In Cox we have the most polite and affable version of Lecter, which has sparked endless debates on him vs Hopkins' performance. His supporters argue that it is precisely the veneer of authenticity and kindness that makes Cox so genuinely psychopathic and terrifying, but what good is it if there is no opposing force, no shattering of the mirror? Near the end of their conversation, Graham want to hear no more, and goes to leave, and the door conveniently does not open immediately, and he is forced to block out Lecter as he struggles to escape. He runs and runs and runs until he is outside, huffing and puffing with fear, and that is how he is captured candidly by Lounds (and that further ridicules the reaction). Lambs had no need to do this, to force emotional stress - Clarice was terrified, but all the same she could have left Lecter in that cell and never visited again, but she doesn't, and it is all the more intriguing, personal, and intense. Cox's Lecter provides no reason to fear or be swallowed up by his gaze, and brings nothing substantial to the film's narrative. What doesn't help is Petersen's performance, who takes each whispered and immersive comment profiling the killer to maximum profundity, and then adds second person perspective to milk very last drop of seriousness. In one moment, Petersen simply gazes at the camera in close-up, brooding endlessly, and the score hits overkill as it attempts to signal a moment of fear and retrospection.
As if that wasn't enough, each scene is also heavily synthesized, painfully and overly so.
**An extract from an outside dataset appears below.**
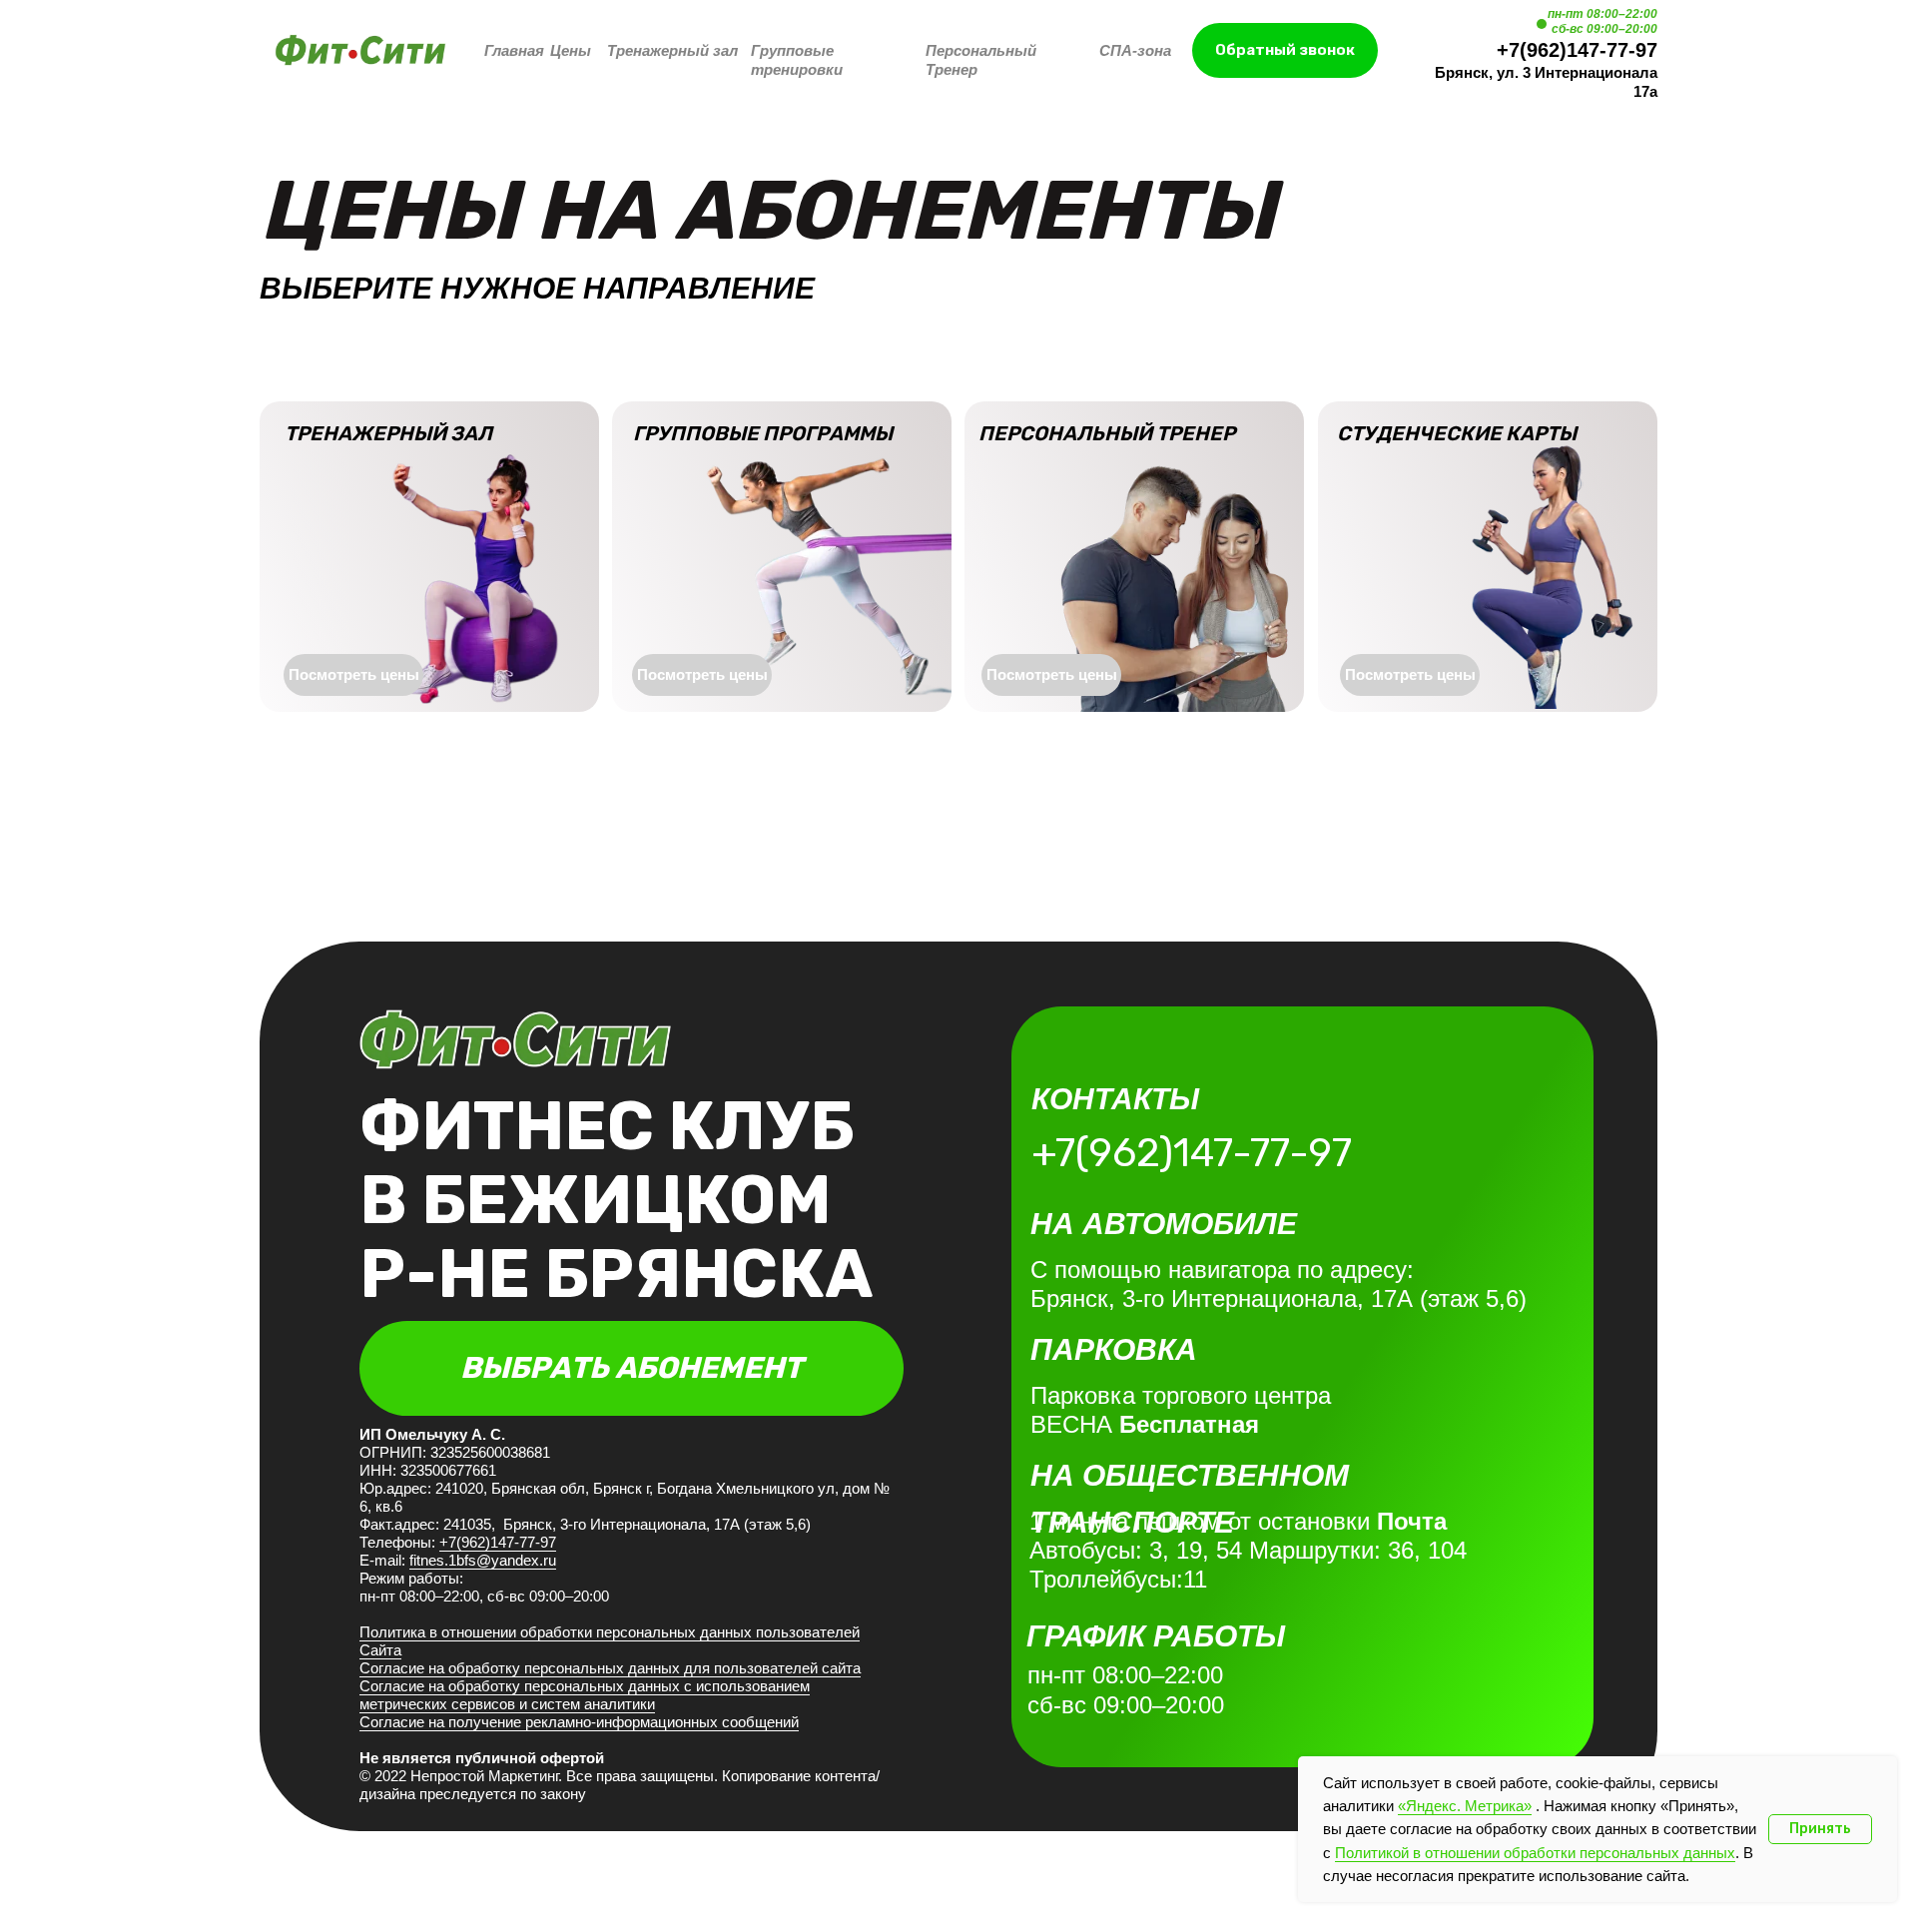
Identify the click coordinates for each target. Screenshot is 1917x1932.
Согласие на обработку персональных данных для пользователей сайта (610, 1667)
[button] (1285, 50)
It's as if the sound mixer had somehow been snubbed on the credit list, and to compensate they had turned the volume knob all the way up in every pivotal moment. It makes no attempt at subtlety, but blares and blares, drowning out everything else on the screen. One of the film's better moments is marked by the score's absence; the quiet, intimate, conversation between Graham and his son, where he attempts to explain the current situation, and does not resort to dumbing down or use of clumsy metaphor. A rare moment of triumph for the soundtrack has Shriekback's Coelocanth sync up perfectly with the booming heartbeats of a tranquillised tiger, and the way the flute repeats three notes immediately conjures up imagery of a powerful beast stalking its prey through an Eastern jungle. Dollarhyde feels drawn to that kind of natural power, but it is also an intensely intimate moment for the blind Reba, as she runs her fingers through the fur. We have been warned of the serial killer's intentions for the 'surprise', and yes there is surprise, but in a good way, and the anxiety we hold is blissfully replaced with a scene of such sensuality, a hundredfold more for someone who relies on hearing and touch. And so, they sleep together later that night.
The film ends in the messiest climax of them all. A small consolation to this is something I liked; the way in which wife and son are remarkably safe and out of the picture, and it is not some life or death situation which forces the detective to take action, but his own increasing fears and troubles. But it is nigh impossible to sell the slow-motion jumping through glass moment. Mann had to shoot this with a skeleton crew and no special effects backing him up, and it shows; he switches up all the lights to obscure the packets of ketchup masquerading at blood, his edits jump erratically from profile to close-up with no regard for coherency or pacing, and in perhaps the weirdest decision of them all, he utilises jump cuts to show gunshots and flailing bodies drop again and again. Oh, and he tosses more slow-motion in there.